特にClaudeのArtifactsのような機能は、単なるチャット履歴ではなく、Webページ、コード、分析資料、プレゼン草案のような“成果物”を含みます。社内向けの試作品や顧客向け提案のたたき台が、共有リンク経由で外部に露出する可能性があるなら、情報管理上のリスクは無視できません。

企業がすぐに見直すべきポイント

まず確認すべきは、社内で使っている生成AIツールに共有リンク機能があるかどうかです。次に、そのリンクが検索エンジンにインデックスされ得るのか、アクセス制限を設定できるのか、共有後に無効化できるのかを把握する必要があります。

また、従業員向けには「AIに何を入力してはいけないか」だけでなく、「AIの会話や生成物をどのように共有してはいけないか」を明文化すべきです。これは情シス部門だけでなく、広報、営業、開発、人事、法務など、あらゆる部署に関わるテーマです。

今後の展望:AIサービスには“デフォルト非公開”の設計が求められる

生成AIサービスが仕事のインフラになればなるほど、共有機能の設計は重要になります。ユーザーの利便性を高めるためにワンクリックで共有できる機能は魅力的ですが、その一方で、検索エンジンへの露出や意図しない再共有を防ぐ仕組みが不可欠です。

今後は、共有リンクに有効期限を設ける、閲覧者認証を必須にする、検索エンジンに登録されない設定を標準にする、公開前に警告を出すといった対策が、AIサービスの標準機能になっていくでしょう。

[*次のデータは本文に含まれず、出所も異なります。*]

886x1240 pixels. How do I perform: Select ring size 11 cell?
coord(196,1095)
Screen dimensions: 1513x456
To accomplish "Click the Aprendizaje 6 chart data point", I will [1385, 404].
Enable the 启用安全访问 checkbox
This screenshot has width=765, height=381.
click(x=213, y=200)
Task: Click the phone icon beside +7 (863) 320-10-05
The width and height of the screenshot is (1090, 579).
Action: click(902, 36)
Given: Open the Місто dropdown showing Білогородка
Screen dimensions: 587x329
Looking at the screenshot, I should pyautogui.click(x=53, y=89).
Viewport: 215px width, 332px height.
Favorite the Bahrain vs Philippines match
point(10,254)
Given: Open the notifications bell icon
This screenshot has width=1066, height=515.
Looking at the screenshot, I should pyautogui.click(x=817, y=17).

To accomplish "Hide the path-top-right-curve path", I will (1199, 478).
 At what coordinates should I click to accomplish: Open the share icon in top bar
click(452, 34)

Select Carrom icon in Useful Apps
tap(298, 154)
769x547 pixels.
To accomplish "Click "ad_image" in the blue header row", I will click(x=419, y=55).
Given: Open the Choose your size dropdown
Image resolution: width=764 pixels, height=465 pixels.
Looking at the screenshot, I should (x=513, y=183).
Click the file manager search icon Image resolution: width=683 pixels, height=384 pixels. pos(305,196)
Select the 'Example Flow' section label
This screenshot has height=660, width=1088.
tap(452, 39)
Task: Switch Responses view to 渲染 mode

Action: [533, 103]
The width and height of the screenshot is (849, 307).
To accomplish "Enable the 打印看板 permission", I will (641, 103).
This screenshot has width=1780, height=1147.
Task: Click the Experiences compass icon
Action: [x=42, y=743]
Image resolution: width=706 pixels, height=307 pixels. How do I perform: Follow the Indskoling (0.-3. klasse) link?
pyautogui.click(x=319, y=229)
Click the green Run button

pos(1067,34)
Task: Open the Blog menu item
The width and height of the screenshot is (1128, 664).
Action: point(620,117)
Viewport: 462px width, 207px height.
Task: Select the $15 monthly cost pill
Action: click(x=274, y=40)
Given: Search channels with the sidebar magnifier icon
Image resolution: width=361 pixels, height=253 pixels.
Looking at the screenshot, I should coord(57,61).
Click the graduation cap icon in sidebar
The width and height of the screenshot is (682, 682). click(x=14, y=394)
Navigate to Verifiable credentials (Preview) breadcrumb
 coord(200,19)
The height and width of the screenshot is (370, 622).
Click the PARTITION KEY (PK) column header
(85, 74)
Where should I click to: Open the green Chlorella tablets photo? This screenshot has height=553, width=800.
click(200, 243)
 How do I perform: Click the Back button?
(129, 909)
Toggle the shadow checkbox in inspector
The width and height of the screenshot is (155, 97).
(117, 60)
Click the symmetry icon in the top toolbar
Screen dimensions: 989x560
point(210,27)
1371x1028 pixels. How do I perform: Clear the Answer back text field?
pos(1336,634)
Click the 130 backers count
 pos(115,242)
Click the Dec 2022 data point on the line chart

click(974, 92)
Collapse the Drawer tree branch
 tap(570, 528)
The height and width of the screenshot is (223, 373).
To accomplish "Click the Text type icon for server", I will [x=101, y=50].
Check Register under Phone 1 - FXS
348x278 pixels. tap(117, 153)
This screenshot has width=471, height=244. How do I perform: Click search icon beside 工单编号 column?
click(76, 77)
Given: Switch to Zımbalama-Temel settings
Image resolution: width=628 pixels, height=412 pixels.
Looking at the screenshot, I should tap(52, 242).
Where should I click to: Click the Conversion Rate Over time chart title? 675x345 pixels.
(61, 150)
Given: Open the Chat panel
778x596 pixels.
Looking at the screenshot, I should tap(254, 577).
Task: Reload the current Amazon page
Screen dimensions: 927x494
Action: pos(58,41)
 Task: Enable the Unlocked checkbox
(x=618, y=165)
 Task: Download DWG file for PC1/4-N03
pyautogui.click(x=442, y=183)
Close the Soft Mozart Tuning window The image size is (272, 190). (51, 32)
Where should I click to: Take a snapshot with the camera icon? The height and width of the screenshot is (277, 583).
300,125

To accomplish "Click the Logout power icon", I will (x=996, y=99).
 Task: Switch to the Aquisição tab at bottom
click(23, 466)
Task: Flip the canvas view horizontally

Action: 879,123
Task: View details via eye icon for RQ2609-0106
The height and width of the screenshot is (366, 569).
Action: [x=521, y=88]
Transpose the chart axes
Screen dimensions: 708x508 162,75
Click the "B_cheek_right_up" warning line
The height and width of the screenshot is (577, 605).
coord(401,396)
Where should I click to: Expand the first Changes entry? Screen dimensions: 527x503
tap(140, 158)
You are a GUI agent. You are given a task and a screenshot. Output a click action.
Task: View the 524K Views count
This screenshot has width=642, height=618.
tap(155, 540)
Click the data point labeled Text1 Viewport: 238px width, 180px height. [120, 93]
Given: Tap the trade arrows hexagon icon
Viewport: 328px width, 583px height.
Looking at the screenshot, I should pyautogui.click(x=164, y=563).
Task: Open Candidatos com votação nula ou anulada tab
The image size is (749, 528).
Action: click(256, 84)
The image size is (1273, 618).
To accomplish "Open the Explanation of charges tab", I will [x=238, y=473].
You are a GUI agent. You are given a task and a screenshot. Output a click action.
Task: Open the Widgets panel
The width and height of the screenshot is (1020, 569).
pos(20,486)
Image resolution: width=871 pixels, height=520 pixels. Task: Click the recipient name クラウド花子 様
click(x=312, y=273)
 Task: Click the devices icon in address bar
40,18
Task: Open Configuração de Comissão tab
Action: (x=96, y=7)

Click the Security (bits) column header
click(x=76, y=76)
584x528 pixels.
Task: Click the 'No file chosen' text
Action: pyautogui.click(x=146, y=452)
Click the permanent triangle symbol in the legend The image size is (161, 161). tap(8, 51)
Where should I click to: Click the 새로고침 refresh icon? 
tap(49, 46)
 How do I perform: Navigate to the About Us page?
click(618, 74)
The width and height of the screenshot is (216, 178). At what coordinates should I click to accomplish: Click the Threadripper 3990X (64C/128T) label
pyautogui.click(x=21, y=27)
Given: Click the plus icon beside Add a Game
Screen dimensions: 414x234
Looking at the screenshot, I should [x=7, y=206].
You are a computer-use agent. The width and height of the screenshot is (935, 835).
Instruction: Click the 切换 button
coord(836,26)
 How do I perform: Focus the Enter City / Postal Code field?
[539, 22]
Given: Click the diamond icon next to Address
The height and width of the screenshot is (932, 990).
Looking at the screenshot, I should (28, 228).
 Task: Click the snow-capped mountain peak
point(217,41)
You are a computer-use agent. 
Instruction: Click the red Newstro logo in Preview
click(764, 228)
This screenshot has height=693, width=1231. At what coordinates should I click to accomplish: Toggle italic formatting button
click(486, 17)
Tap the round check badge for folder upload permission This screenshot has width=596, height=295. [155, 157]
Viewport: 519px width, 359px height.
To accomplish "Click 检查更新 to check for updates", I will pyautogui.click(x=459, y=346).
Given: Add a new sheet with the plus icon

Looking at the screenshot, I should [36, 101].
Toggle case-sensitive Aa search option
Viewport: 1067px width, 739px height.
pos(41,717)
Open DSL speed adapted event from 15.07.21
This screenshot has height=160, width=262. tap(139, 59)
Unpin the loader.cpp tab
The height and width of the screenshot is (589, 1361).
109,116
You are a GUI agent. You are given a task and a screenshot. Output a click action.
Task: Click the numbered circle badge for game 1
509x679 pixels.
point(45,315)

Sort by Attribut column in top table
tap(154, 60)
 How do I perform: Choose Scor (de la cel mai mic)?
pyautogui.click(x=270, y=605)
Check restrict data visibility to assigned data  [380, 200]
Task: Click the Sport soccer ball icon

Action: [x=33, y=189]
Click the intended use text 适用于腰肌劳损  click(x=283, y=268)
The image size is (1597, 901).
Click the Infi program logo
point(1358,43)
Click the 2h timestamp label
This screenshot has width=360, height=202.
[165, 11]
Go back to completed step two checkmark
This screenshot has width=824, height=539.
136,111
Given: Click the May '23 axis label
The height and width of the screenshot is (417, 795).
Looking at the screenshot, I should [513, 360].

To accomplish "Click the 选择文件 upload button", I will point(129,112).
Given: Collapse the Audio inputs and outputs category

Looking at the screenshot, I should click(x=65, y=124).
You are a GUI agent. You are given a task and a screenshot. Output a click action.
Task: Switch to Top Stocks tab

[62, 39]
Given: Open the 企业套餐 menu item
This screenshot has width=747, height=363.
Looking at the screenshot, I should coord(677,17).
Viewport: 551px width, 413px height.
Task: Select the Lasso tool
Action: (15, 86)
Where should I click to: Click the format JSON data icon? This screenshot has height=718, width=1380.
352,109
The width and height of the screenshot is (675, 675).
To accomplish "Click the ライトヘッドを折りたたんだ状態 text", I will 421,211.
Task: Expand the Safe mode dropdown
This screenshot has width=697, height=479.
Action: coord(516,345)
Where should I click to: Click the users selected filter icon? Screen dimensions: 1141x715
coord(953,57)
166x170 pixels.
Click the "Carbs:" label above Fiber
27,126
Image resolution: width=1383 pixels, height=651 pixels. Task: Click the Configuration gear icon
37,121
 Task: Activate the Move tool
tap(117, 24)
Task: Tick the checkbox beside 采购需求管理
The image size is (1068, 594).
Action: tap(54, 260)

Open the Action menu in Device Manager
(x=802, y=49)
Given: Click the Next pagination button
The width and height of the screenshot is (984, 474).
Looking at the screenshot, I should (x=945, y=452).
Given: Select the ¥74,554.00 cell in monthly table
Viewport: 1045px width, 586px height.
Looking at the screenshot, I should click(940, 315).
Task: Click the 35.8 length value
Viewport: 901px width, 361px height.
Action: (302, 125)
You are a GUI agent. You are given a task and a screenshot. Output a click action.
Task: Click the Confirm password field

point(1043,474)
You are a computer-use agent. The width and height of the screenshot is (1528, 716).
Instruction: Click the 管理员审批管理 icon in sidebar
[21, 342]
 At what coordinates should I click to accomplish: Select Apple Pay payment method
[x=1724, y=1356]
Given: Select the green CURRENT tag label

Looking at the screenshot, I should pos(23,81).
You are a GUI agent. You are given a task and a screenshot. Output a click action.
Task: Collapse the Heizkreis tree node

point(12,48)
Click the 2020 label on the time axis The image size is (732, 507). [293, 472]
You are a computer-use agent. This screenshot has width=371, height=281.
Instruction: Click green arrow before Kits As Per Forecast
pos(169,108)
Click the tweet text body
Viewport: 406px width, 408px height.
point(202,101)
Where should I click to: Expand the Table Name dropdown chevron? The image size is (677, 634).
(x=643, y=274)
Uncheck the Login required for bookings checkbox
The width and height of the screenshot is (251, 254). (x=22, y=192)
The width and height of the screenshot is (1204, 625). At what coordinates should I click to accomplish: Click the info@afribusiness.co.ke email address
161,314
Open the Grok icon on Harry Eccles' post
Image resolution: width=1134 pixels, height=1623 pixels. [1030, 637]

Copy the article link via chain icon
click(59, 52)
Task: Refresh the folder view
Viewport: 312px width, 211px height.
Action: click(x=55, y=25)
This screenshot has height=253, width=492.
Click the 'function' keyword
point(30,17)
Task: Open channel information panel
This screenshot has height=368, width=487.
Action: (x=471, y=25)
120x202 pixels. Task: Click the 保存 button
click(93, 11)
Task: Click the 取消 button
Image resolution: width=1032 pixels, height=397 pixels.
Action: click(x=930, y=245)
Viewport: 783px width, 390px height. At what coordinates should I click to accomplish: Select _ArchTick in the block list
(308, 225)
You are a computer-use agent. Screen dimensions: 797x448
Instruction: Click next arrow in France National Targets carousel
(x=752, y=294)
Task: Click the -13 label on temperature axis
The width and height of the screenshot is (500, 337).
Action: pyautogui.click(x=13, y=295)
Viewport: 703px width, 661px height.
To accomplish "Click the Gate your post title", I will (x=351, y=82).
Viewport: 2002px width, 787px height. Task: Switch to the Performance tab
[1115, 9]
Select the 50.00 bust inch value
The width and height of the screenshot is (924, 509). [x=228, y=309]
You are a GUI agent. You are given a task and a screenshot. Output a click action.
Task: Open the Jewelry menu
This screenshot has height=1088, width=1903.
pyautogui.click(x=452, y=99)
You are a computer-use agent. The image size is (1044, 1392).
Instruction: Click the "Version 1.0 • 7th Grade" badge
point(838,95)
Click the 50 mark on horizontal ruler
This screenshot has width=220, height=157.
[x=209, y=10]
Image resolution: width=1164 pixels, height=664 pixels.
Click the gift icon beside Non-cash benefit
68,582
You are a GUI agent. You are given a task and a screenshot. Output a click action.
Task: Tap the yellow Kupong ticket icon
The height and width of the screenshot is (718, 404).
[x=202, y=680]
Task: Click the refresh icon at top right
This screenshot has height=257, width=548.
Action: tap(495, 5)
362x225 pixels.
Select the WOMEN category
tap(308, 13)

日本市場でも、企業向けAIツールを選ぶ際には、モデル性能や料金だけでなく、共有権限、監査ログ、データ保持ポリシー、検索インデックス対策といった管理機能が重要な比較ポイントになります。生成AIの普及が次の段階に進むなかで、「誰が、何を、どこまで見られるのか」を制御できることが、信頼されるAIサービスの条件になりそうです。